Quels sont les symptômes cliniques de la cétose ?


La forme « clinique » (avec des symptômes visibles)  concerne le plus souvent une vache relativement en bon état au vêlage, avec un très bon démarrage en lactation.

 Les signes dominants sont : 

  • Des troubles du comportement alimentaire avec baisse d'appétit intéressant d'abord les concentrés puis l'ensilage.
  • Une chute de la production lactée pouvant atteindre 25% et plus.
  • Une altération de l'état général avec abattement, constipation et surtout amaigrissement rapide. La température rectale reste normale et une odeur de "pomme de reinette" peut être décelée près des naseaux de l'animal.
  • Parfois des risques nerveux peuvent apparaître : excitation, incoordination, réflexe de léchage et hyper salivation.

L'évolution se fait généralement vers la guérison mais avec une perte économique importante : production lactée fortement diminuée et amaigrissement important de l'animal.


La cétose sub-clinique affecte les performances laitières du troupeau

Comment se caractérise la forme sub-clinique de la cétose ?


Il existe également une forme « subclinique » de la cétose : sans symptôme décelable.
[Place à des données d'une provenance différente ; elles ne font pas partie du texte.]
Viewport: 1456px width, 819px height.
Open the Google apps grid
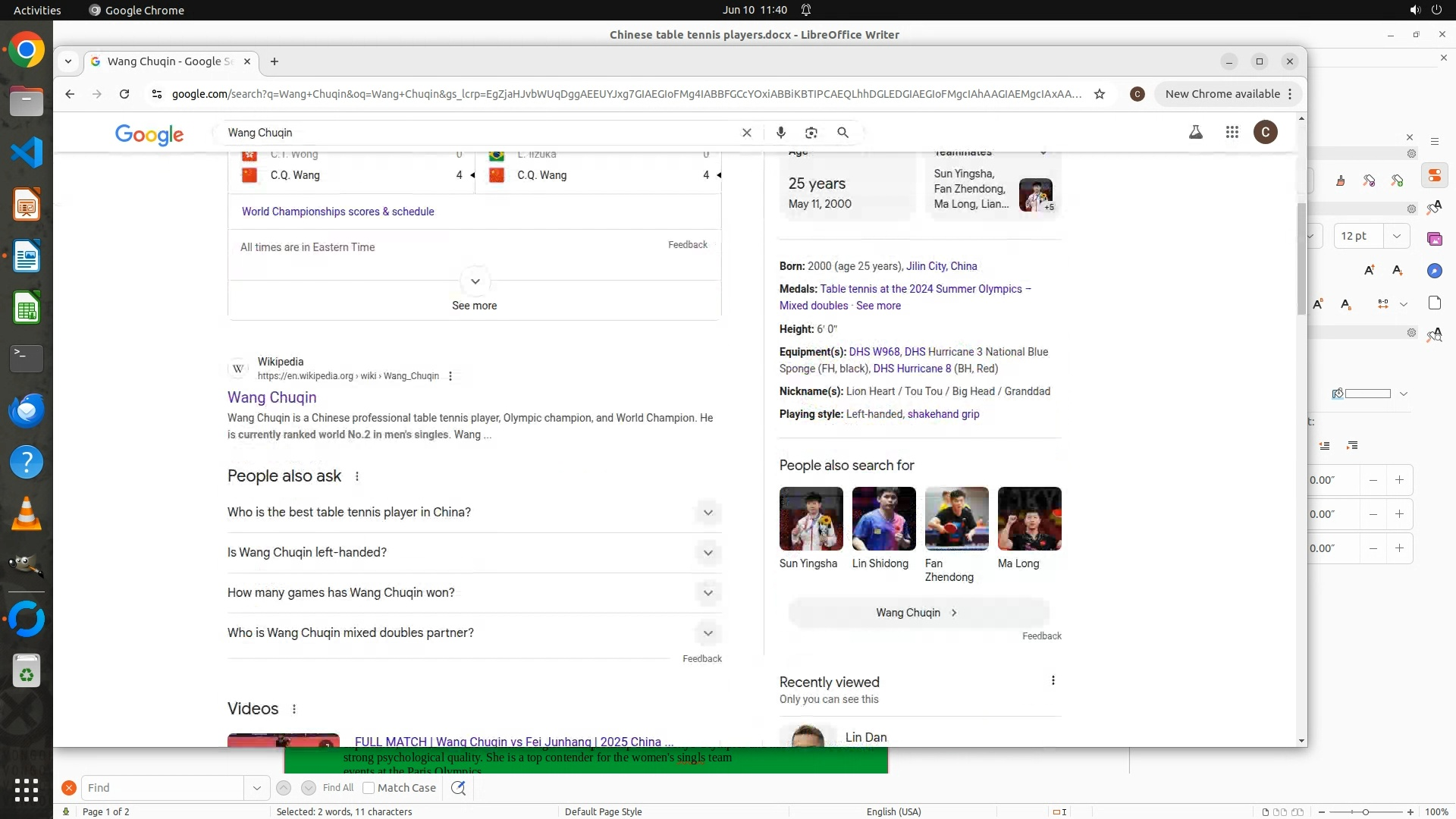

Elle entraîne, au niveau d'un troupeau, une production lactée diminuée et généralement des problèmes d'infertilité.


Une analyse de situation précoce peut éviter de lourdes pertes économiques

Comment traiter un problème de cétose ?

 

La prévention alimentaire apparaît évidemment déterminante et consiste à corriger les erreurs précédemment citées.

 

 La prévention médicale repose sur un apport de spécialités diététiques visant :

  • à limiter la stéatose hépatique (facteurs lipotropes, sorbitol, niacine)
  • à apporter des agents glucoformateurs (propylène-glycol, propionate)
  • à stimuler la flore microbienne (acides aminés, vitamines B, cobalt)
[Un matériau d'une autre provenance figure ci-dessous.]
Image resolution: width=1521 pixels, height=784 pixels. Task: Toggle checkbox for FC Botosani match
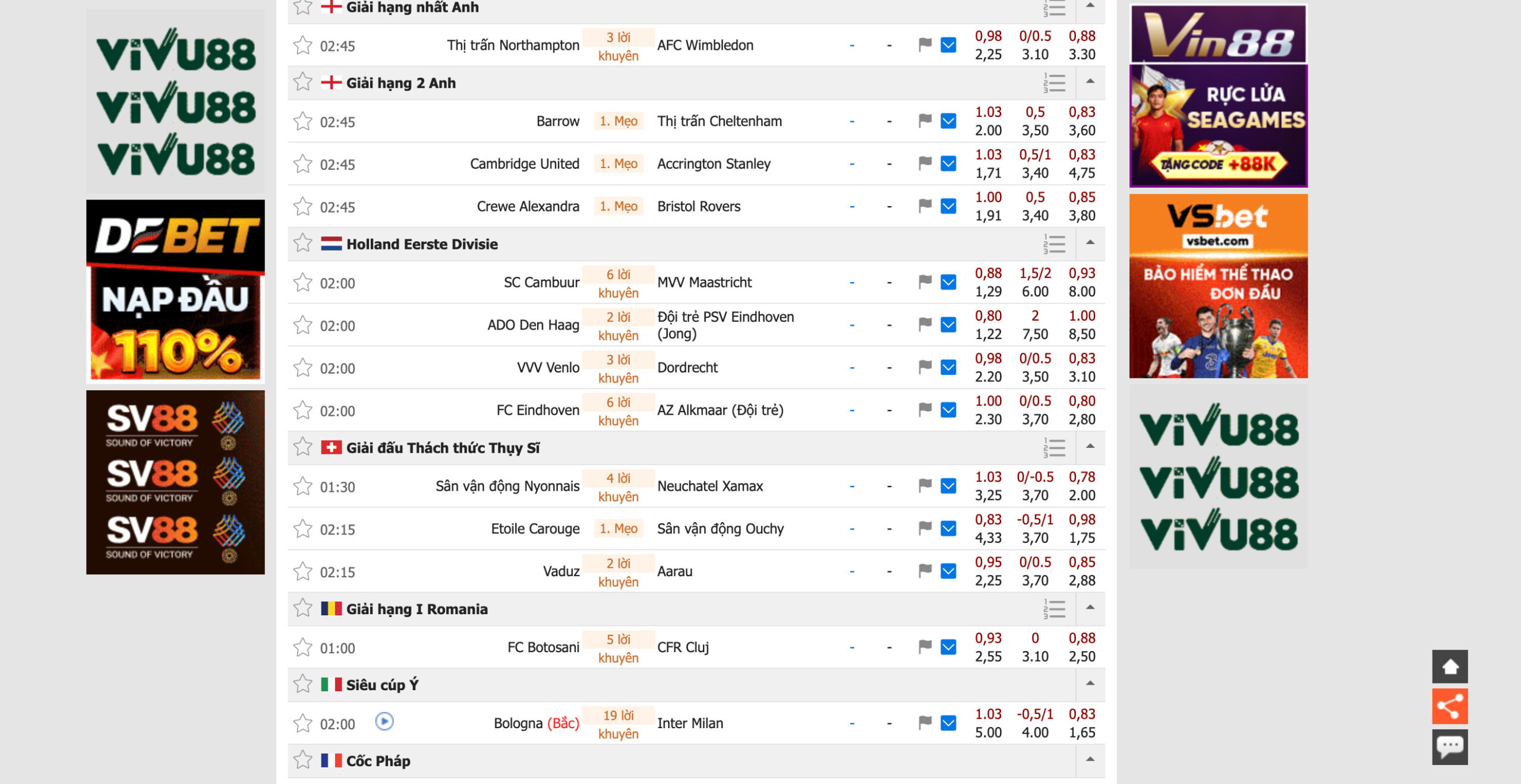pos(948,647)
Cette prévention médicale pourra se faire de façon systématique sur les vaches à risque autour du vêlage et vers le pic de lactation.

 

Lorsque les symptômes sont bien déclarés, le traitement fera appel, en plus des adjuvants alimentaires :

  • à des perfusions de glucose hypertonique rétablissant rapidement la glycémie,
  • à l'utilisation de glucocorticoïdes stimulant la néoglucogénèse (mécanisme interne de régulation de la glycémie)

 

La cétose clinique n'intéresse le plus souvent que quelques vaches dans un troupeau ayant fait l'objet d'erreurs de conduite alimentaire.

Par contre, la cétose subclinique, plus difficilement détectable, peut entraîner des pertes économiques importantes au sein d'un troupeau laitier, tant sur le plan de la production que de la reproduction.

Des tests précoces associés à une analyse de la ration peuvent permettre à votre vétérinaire d'envisager une prophylaxie efficace.